うひょ~、知らない人にはナンダこいつ!! である。
姿は見れば見るほどおぞましく、可愛げのない宇宙生命体のようだ。私の名はゴア…みてぇだ。
長らく関西に入ってなどこなかったから、ダメな人は多いだろうな。
海鞆と書いて、ホヤ。石巻など三陸の名産品。 今回の大震災ではおそらく被害甚大。
天満の天神さんのおひざ元、「にこ」にて、ホヤの塩辛。
流されて亡くなった関係者にひとり献杯す。
色はウニに近いが、食感はマンゴーの果肉に近い。
だが、甘みはなく、グイッと噛むとたちまち海の香りが広がる。
大阪天満宮あたり、いいだろう。
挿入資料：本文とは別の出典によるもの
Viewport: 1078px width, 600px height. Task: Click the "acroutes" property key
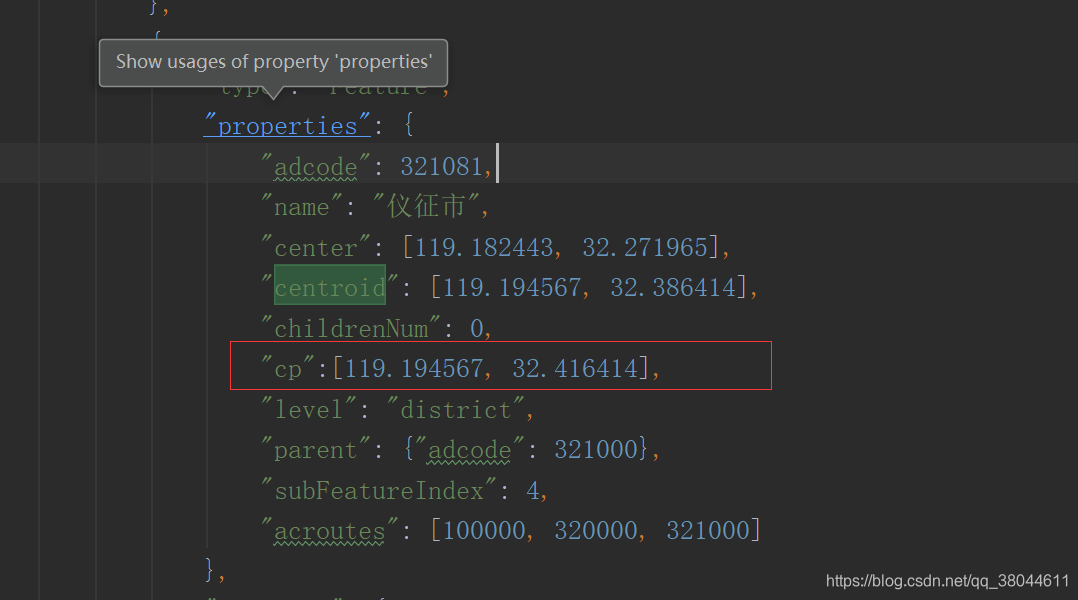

静かで。
天神祭となると、この門前はガゼン騒がしくなる。
ホヤに戻すが、東京で初めて注文した時には驚いたのなんの。
酢のもので出てきた、その第一印象は
「うわぁ~な、なんだ、この鉄棒を舐めてるような味は! 」
金っ気というか、金属の味がした。
こりゃ無理だと思った。
今は厚かましくなって、へっちゃら。
ホヤの風味膨らむところへ燗酒を流し込む気分はこたえられない。
ビールの小さいのをいただき、京都の澤屋まつもと、石川の常きげんの燗酒。
こいつと同様、姿の悪いナマコのこのわたと合わせ、
叩いて塩辛にしたものを、莫久来(ばくらい)という。
これがまた、日本酒が進むんだよなぁ。
よくぞ海国日本に生まれけり。
今の若けぇのは、海の歌っつうとスグに、
「海は広いな~大きいな~」
と歌いやがる。
そんなアホみたいな歌詞、歌うなっていうの。
「わ~れ~は海の子白波の~騒ぐ磯辺の松原に~」
こっちを歌えっつうの。
我が懐かしき住処なれ…にジンと来るっつうの。